Wooooo.
Yay.
Roundly rebuking his neo-liberal globalist political philosophy, the French public has refused to grant President Emmanuel Macron a parliamentary majority as Marine Le Pen’s populists on the right and an ecological alliance on the left surged at the ballot box to strip the once self-described ‘Jupitarean’ leader of his ability to govern France firmly.
Just under two months after securing a second term as President of France, Emmanuel Macron and his Ensemble! coalition have suffered a disastrous result in the final round of voting in the parliamentary elections on Sunday, securing just 245 seats, far short of the 289 necessary to maintain a governing majority and at the low end of polling projections leading up to the vote.

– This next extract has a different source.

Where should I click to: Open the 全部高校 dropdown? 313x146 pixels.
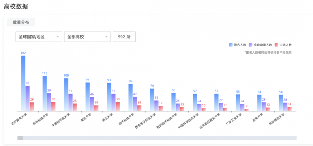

Three of Macron’s ministers lost the election, one of them to a black woman who worked as a maid in a hotel
The night’s true victor — at least in terms of exceeding expectations — was perhaps Marine Le Pen’s National Rally (RN), which saw a surprising result of 89 candidates elected to the National Assembly, the most in the history of the party, including its predecessor National Front. Le Pen’s party, which previously only boasted eight representatives, will now have enough representation to form a parliamentary group, providing a major boost to the party in terms of prominence in the national discussion and the ability to fundraise.
Prior to the second and final round of voting on Sunday, posters had estimated that RN would win between 25 and 45 seats, suggesting that anti-Macron sentiment was strong enough to convince left-wing voters to side with Le Pen to prevent the neoliberal president from retaining his grip over the parliament.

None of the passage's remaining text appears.